▶ _Activity_
Exact wording is needed for every line from the one holding "The height and width of the screenshot is (307, 589)." to the end of the records below; write those lines out and omit the pictures.

··· Data listing ···

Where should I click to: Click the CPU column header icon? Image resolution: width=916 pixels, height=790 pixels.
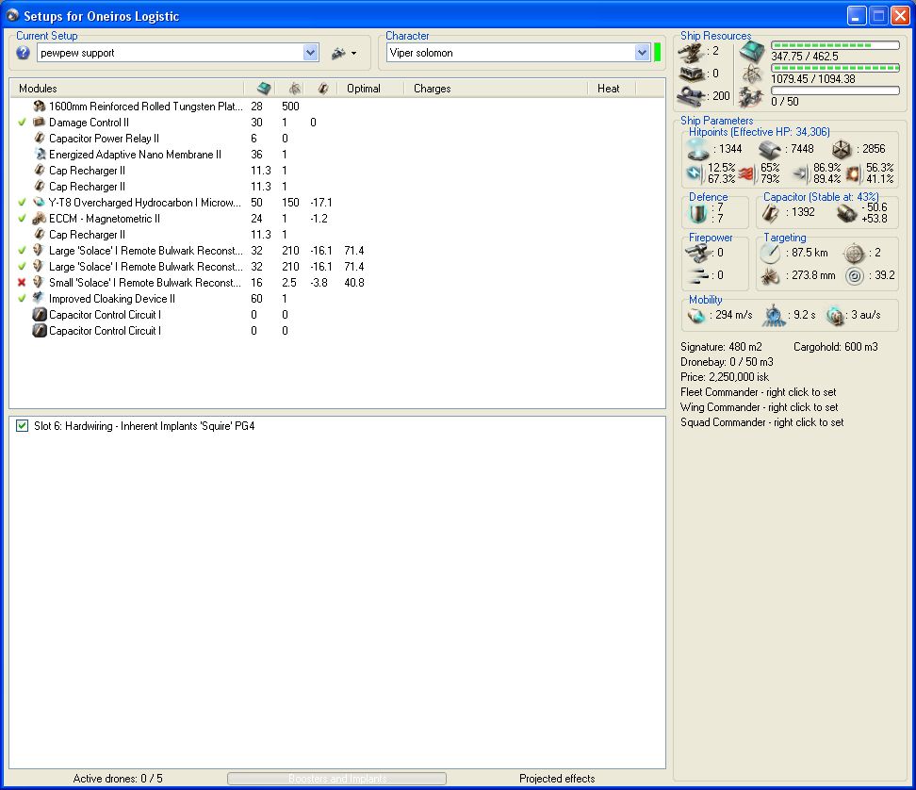coord(264,88)
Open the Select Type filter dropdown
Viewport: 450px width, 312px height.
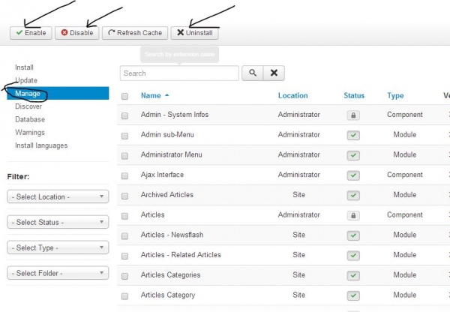pyautogui.click(x=58, y=248)
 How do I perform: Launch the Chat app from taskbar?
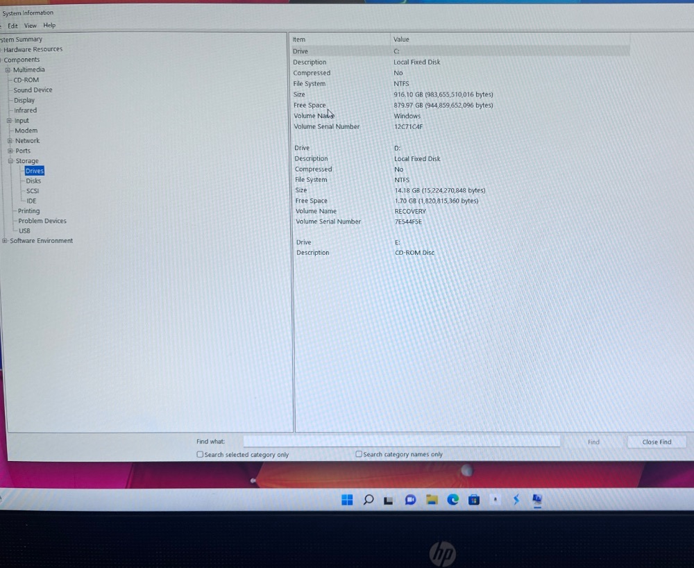coord(410,500)
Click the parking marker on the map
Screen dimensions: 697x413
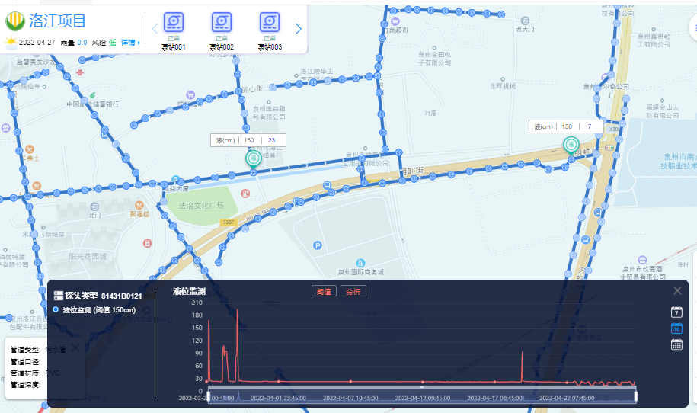[317, 245]
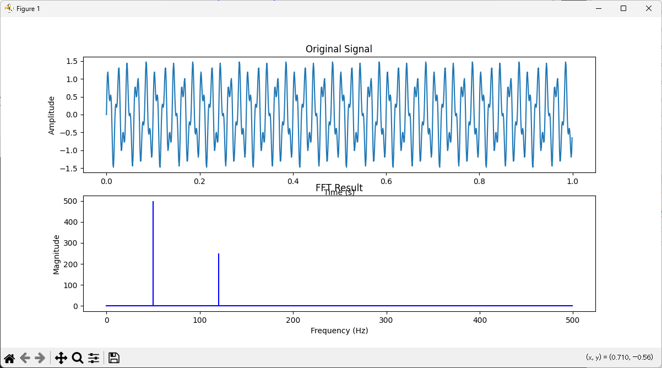The image size is (662, 368).
Task: Navigate to previous view with back arrow
Action: [x=24, y=358]
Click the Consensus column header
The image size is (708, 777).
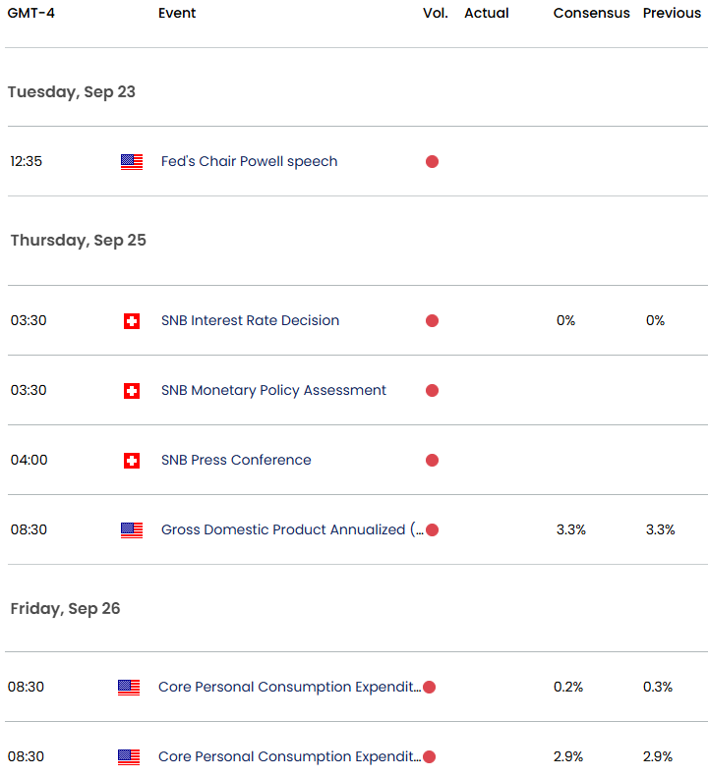pyautogui.click(x=591, y=14)
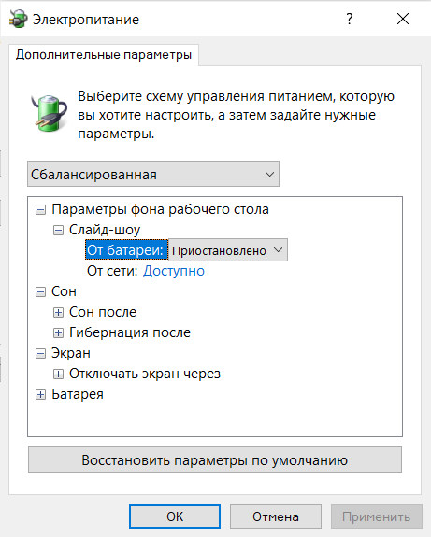The height and width of the screenshot is (537, 431).
Task: Select the От батареи tree item
Action: pyautogui.click(x=126, y=250)
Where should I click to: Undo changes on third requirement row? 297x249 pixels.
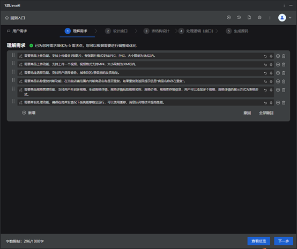265,73
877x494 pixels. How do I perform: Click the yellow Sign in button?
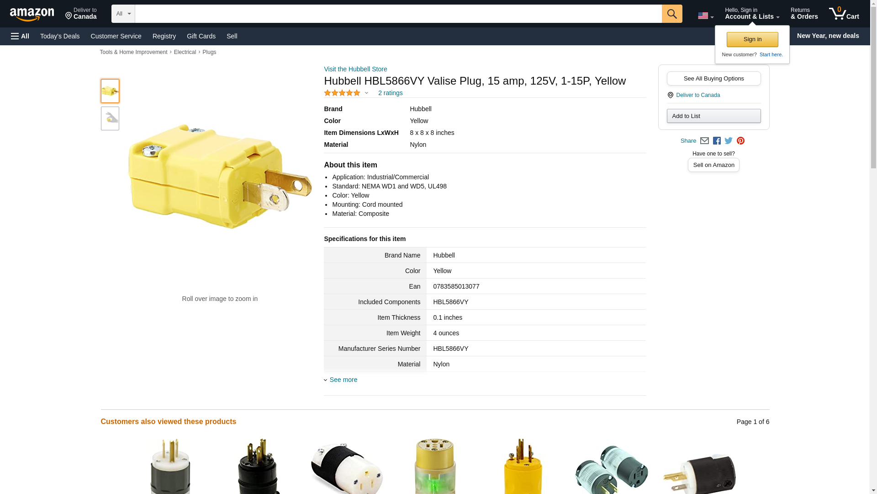pyautogui.click(x=752, y=39)
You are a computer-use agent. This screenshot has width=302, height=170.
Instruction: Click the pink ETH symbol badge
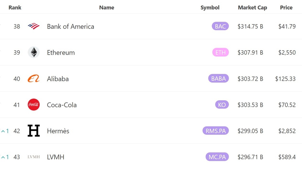tap(221, 52)
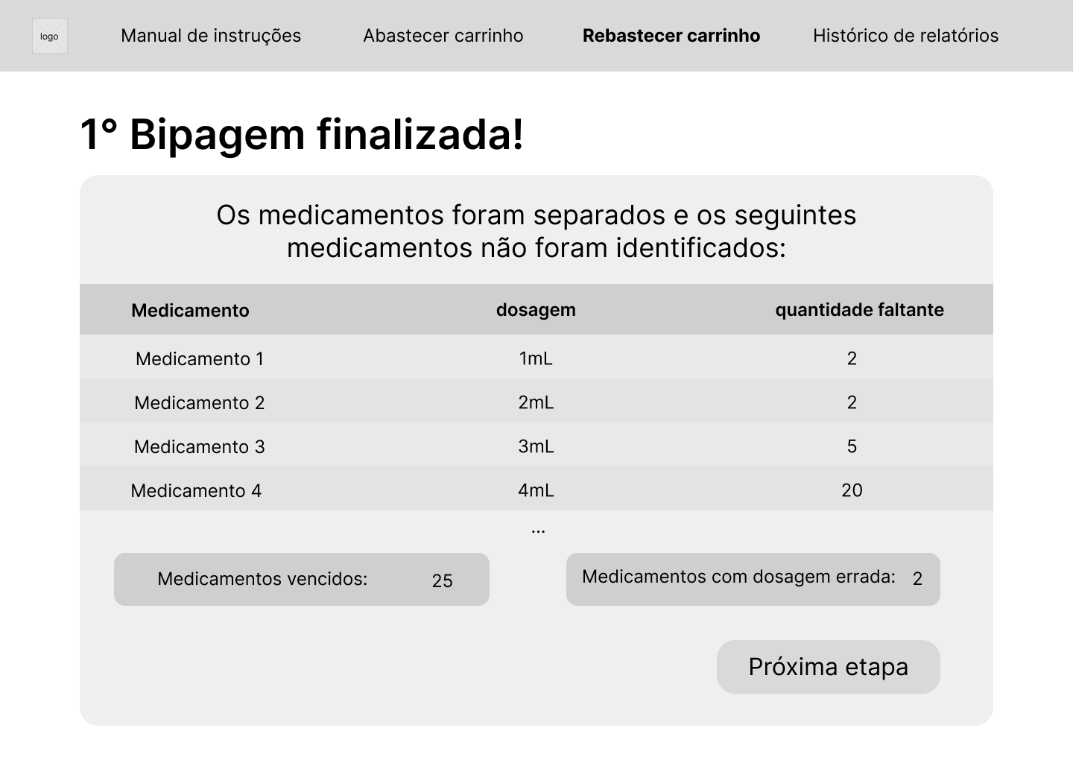Select the Rebastecer carrinho tab
The width and height of the screenshot is (1073, 763).
(x=671, y=36)
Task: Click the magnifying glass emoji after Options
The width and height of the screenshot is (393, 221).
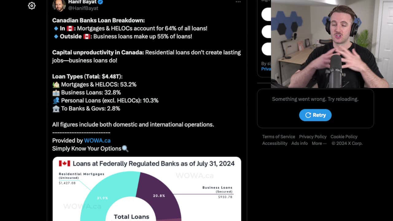Action: pos(125,149)
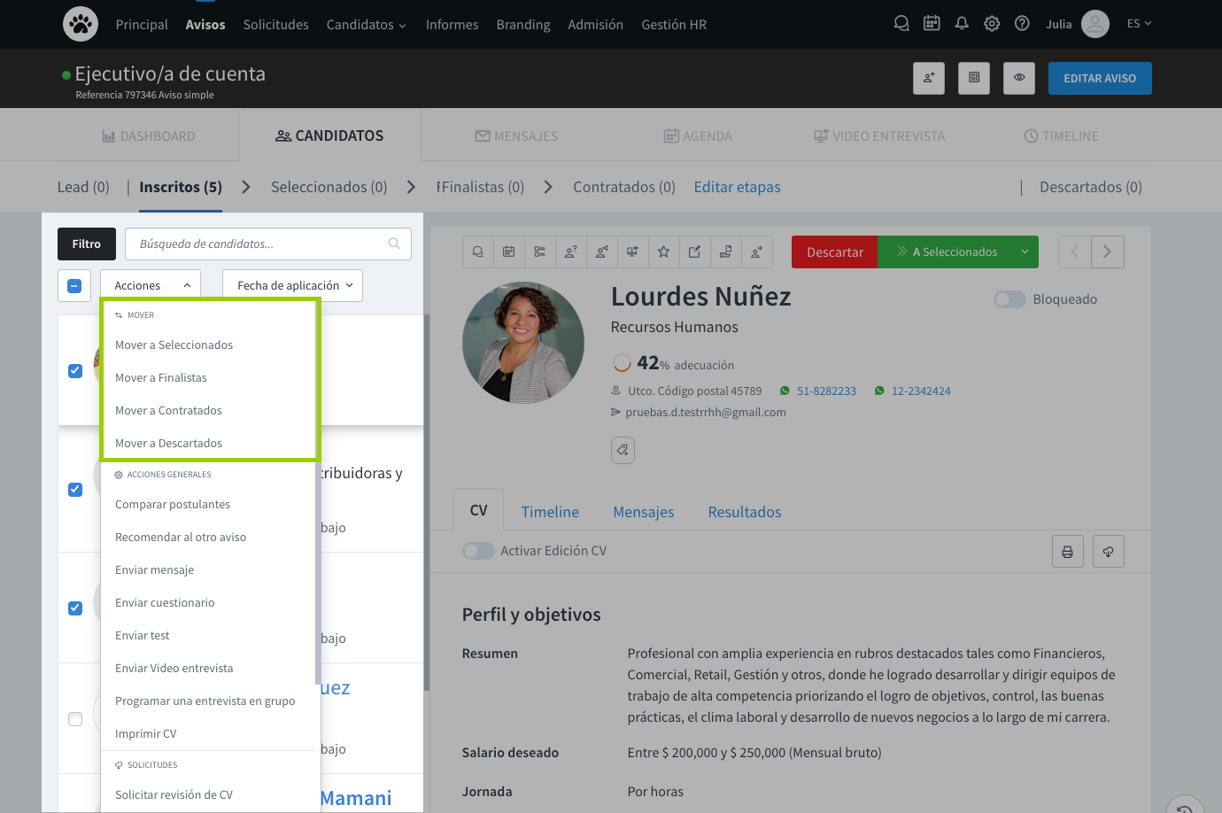Screen dimensions: 1222x813
Task: Click the eye icon to preview aviso
Action: tap(1019, 78)
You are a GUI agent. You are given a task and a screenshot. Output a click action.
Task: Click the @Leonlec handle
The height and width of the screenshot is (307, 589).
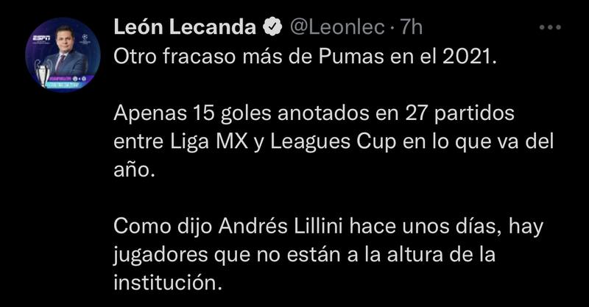(336, 27)
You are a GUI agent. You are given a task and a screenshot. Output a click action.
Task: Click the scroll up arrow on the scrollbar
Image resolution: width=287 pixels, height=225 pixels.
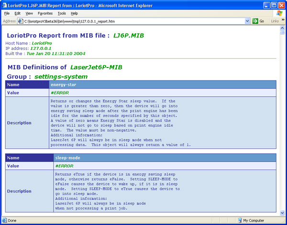click(x=283, y=30)
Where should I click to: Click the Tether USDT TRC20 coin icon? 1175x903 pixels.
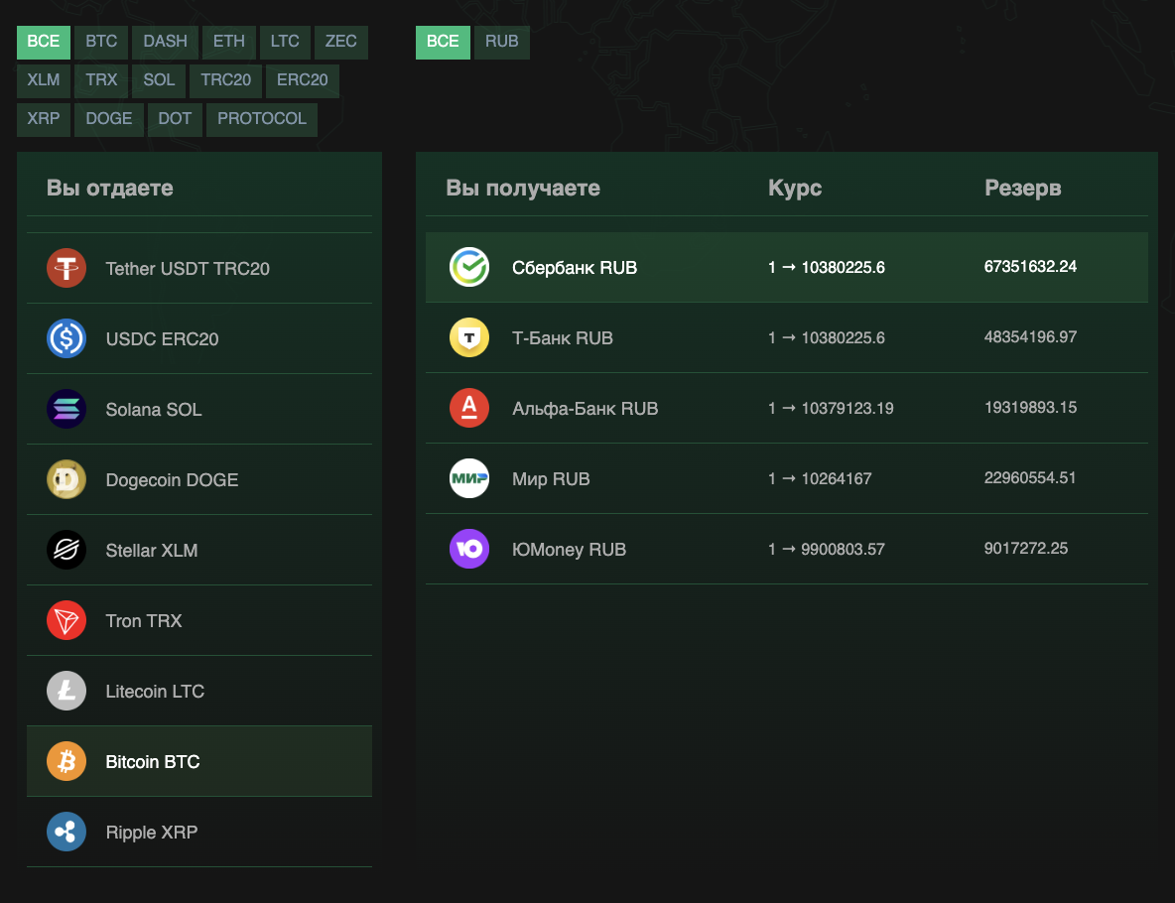66,268
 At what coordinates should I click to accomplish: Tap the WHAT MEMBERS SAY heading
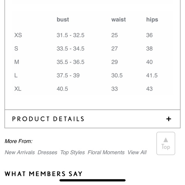coord(43,174)
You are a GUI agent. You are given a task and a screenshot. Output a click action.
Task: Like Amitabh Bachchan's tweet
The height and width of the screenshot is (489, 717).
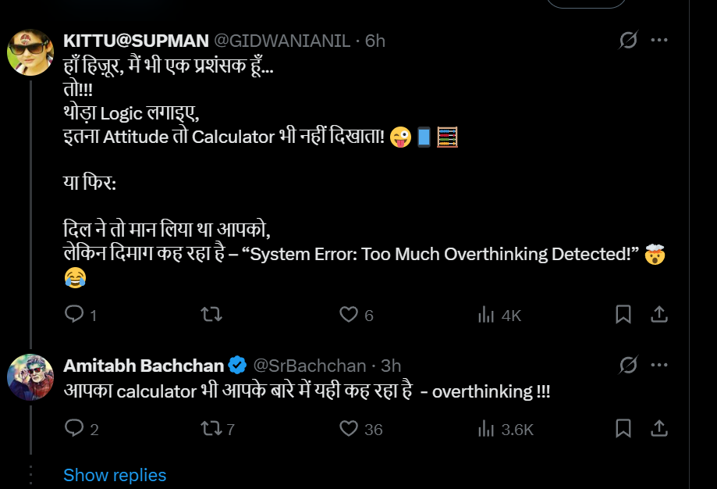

···

▶ _Output for this exercise_
The height and width of the screenshot is (307, 589).
(336, 27)
You are a GUI agent. You are given a task and a screenshot. Output a click action.
Task: Click the scroll up arrow on the scrollbar
Image resolution: width=287 pixels, height=225 pixels.
click(x=283, y=30)
Where should I click to: Click the Tether USDT TRC20 coin icon? 1175x903 pixels.
66,268
 At what coordinates should I click to accomplish: Tap the WHAT MEMBERS SAY heading
coord(43,174)
You are a GUI agent. You are given a task and a screenshot. Output a click action.
Task: Like Amitabh Bachchan's tweet
The height and width of the screenshot is (489, 717).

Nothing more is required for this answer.